“I fell in love with this amazing island the moment I stepped off of the ferry and I knew that I wanted to find my dream here.” - Angelina
Angeline was born and raised in the Philippines. Her friends call her Angie. When she was very young her adopted mother was diagnosed with liver cancer and passed away. A year later her adopted father got re-married. In this marriage he had two sons, but before his second son was born he passed away from lung cancer.
She remembers that, “At a young age I had no choice but to grow up. I moved to Luzon because that’s what my adopted father wished before he passed away. After this I stayed with my adopted father’s sister in Olongapo.”. Her aunt had many kids and they couldn’t afford to pay for her education. She was brave and motivated even at the age of twelve and decided on her own to get a job as a babysitter. Her first cousin lived in Sicklerville, New Jersey at the time. He heard about Angelina’s situation and decided to adopt her. In 1999 Angie’s adoption paperwork was finalized and she came to the United Stated in 2000. Looking back on it, she explained that, “It wasn’t an easy transition to make. I had to learn English, get used to new types of food, and everything seemed so different compared to the Philippines. The most challenging part was that being adopted for a second time, especially when you are not a child anymore, is very difficult. It was hard for me to adjust to my new family, but we made it work. I am so grateful that they opened the door for me to a new world with so many opportunities that I wouldn’t have had back home in the Philippines”.
Angelina met her partner in 2006 and he is now the father of her three beautiful children. Angie moved to Martha’s Vineyard in 2007, because, “I fell in love with this amazing island the moment I stepped off of the ferry and I knew that I wanted to find my dream here.”
What connection have you made since you came to the US? I got a chance to meet people from all over the world and we learned how to share our different cultures and experiences. I also meet a lot of people from my own country. We always get together and share our stories of, “Being in America.
Have you found a community here on the Island? Yes! The Island has a small community and everybody knows each other. Everyone is kind to one another and tries to help each other
How do you find socializing with American? They are just like everyone else. I find them to be open minded, polite, helpful, and easy to get along with. They always correct your speech in a very polite and diplomatic way which is helpful for second language speakers. Most of them want to visit the Philippines and learn about our culture in order to have a better understanding of how we live.
What about language barrier? It was difficult when I first came to the U.S.A. because I hardly spoke English, but the more you speak, read, and socialize with others the faster you learn and adapt.
Do you share you culture with the people here?

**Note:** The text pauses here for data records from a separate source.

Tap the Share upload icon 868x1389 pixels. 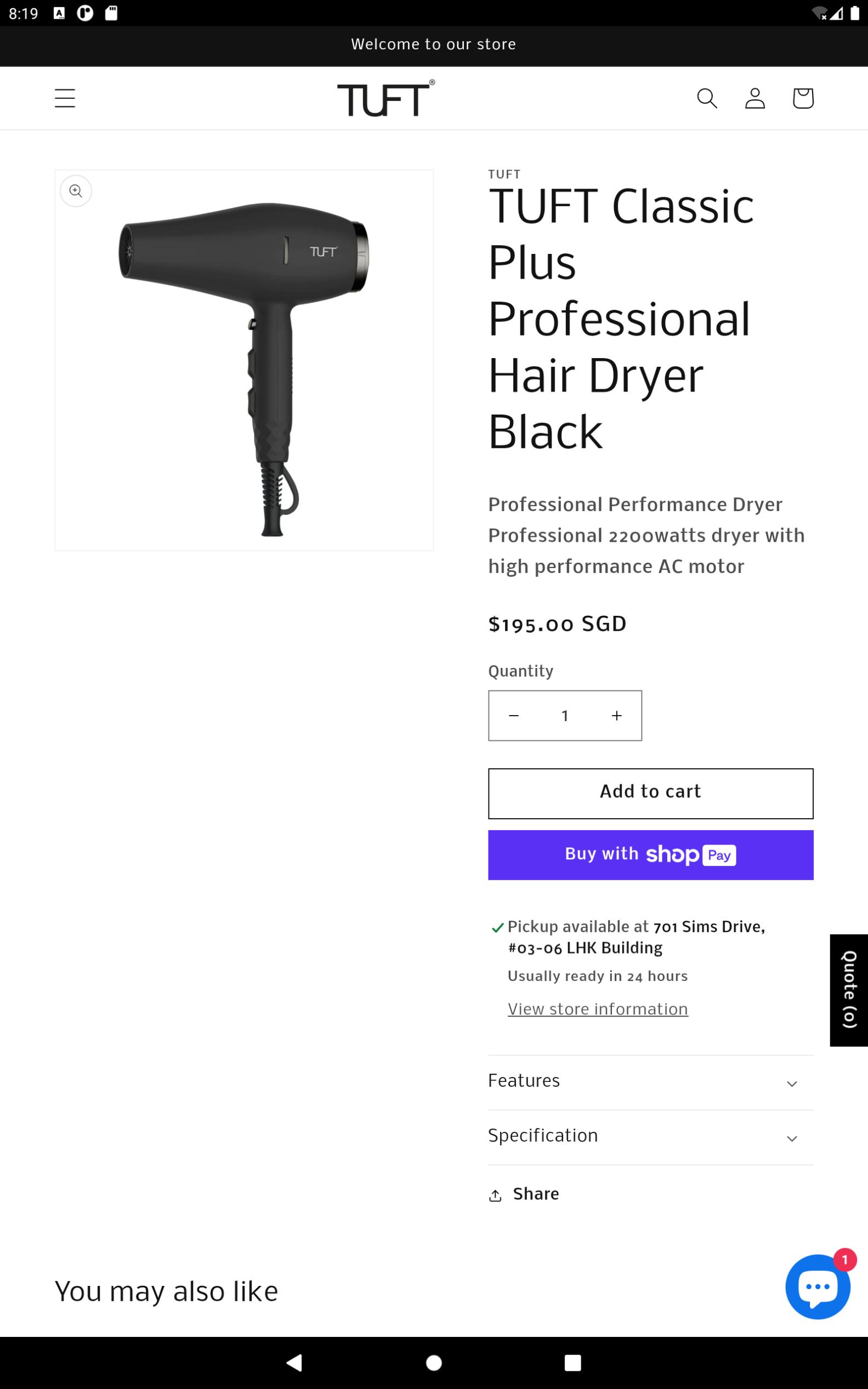coord(496,1195)
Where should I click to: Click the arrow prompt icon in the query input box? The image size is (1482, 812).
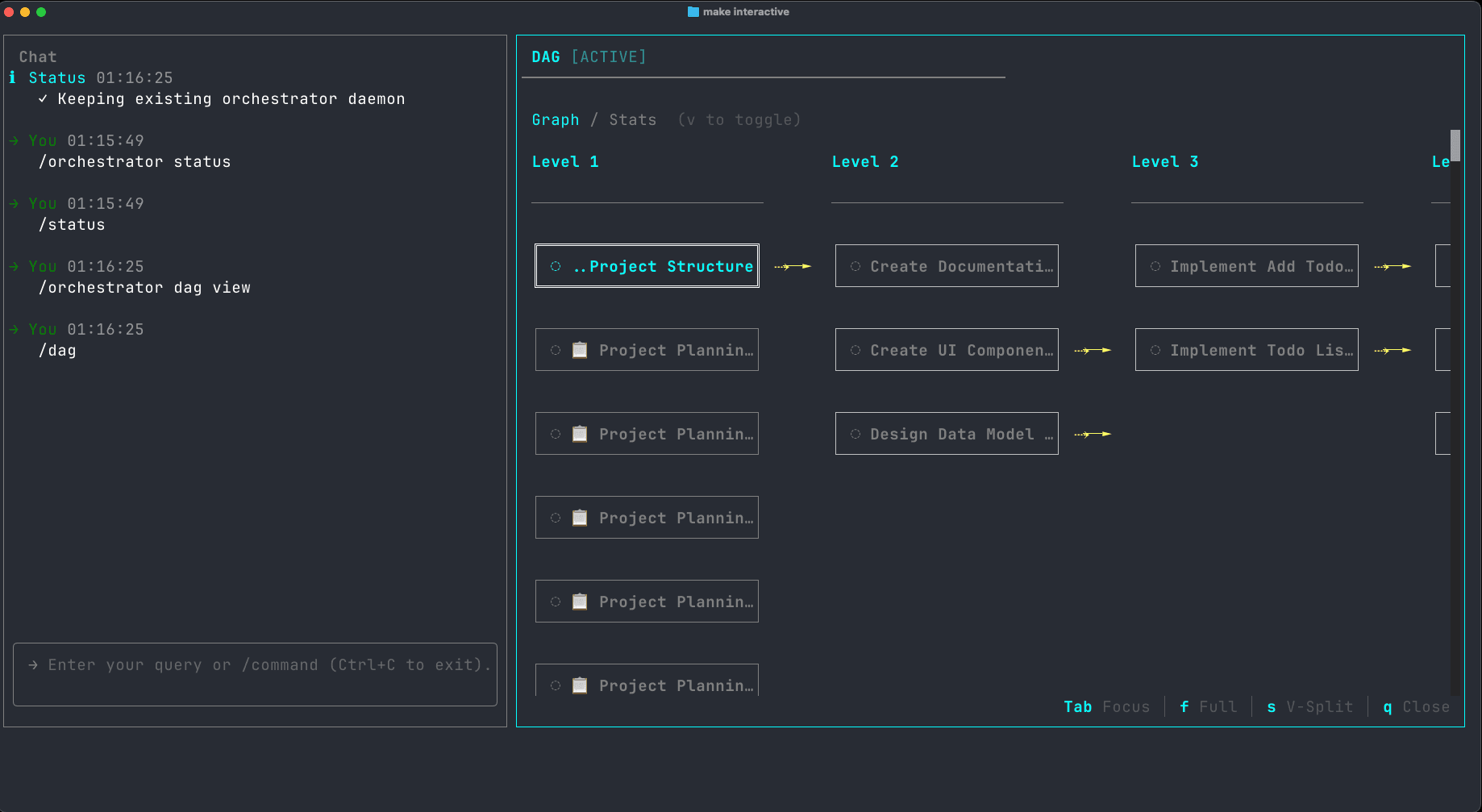coord(32,664)
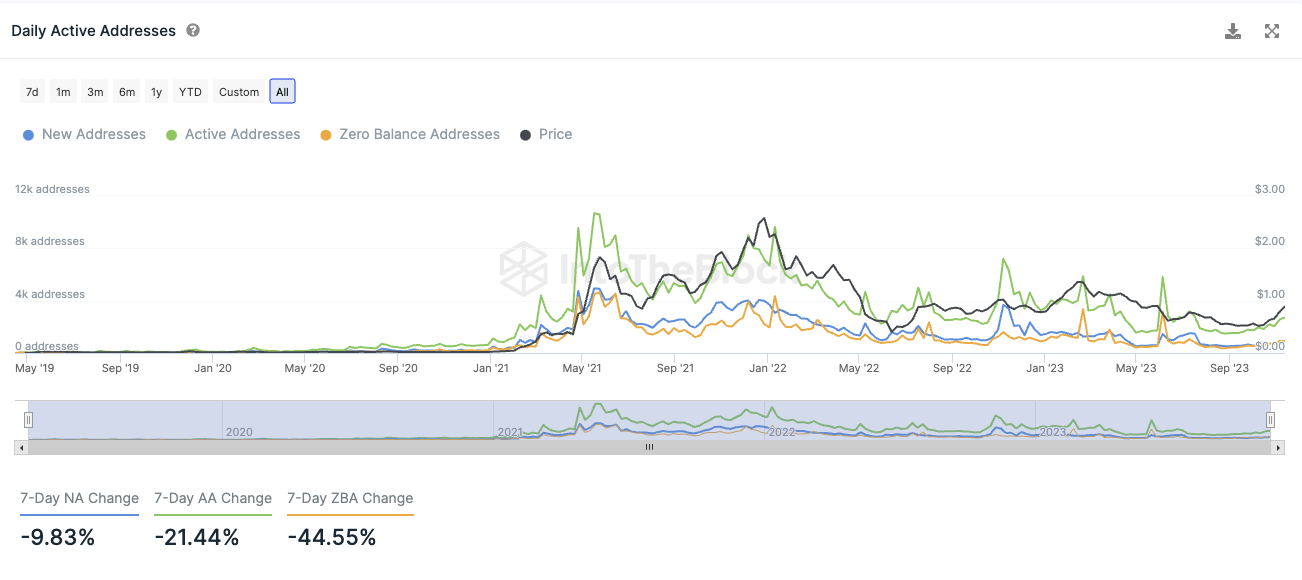The width and height of the screenshot is (1302, 580).
Task: Choose the 6m time range
Action: [x=126, y=92]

Yes I share as much as I can. I cook Filipino food for my friends like eggroll, adobo, and pansit to name a few. No social time would be complete without starting up the home karaoke machine for a few songs and entertainment!
What are the deference in lifestyle between Philiooines and the US?
There are many differences. One important one that I still have trouble with is how Americans call their elders by their first names. In the Philippines it is highly disrespectful to not refer to elders by their surname. The food is also much different and required me to adjust my taste buds.
Have you been exposed to any American stereotypes of Philippines? Yes, people always have their thoughts on how others and I respect that. I don’t think its that they are trying to be rude or anything like that. Its just human nature and people always simplify things that are different.
What kind of advice would you give to a new immigrant? Try to do your best to adapt yourself to culture differences. Learn how to speak English fluently and communicate without being misunderstood. The hardest part is getting used to different types of food and learning to socialize with people who are not from your own country.
What is your definition of home? Home is where your heart is. And my heart is here.